··· The data ···
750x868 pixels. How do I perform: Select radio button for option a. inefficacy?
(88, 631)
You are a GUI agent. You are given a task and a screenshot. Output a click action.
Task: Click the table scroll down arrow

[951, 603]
···
··· The data ···
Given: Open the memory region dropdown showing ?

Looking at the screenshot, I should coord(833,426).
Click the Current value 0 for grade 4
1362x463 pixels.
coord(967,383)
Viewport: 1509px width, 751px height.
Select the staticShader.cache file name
···
→ Task statement
Please reproduce, exactly as they appear above, the lines from the line containing "1362x463 pixels." up to and including the line containing "Select the staticShader.cache file name".

→ Output
1362x463 pixels.
coord(967,383)
Viewport: 1509px width, 751px height.
Select the staticShader.cache file name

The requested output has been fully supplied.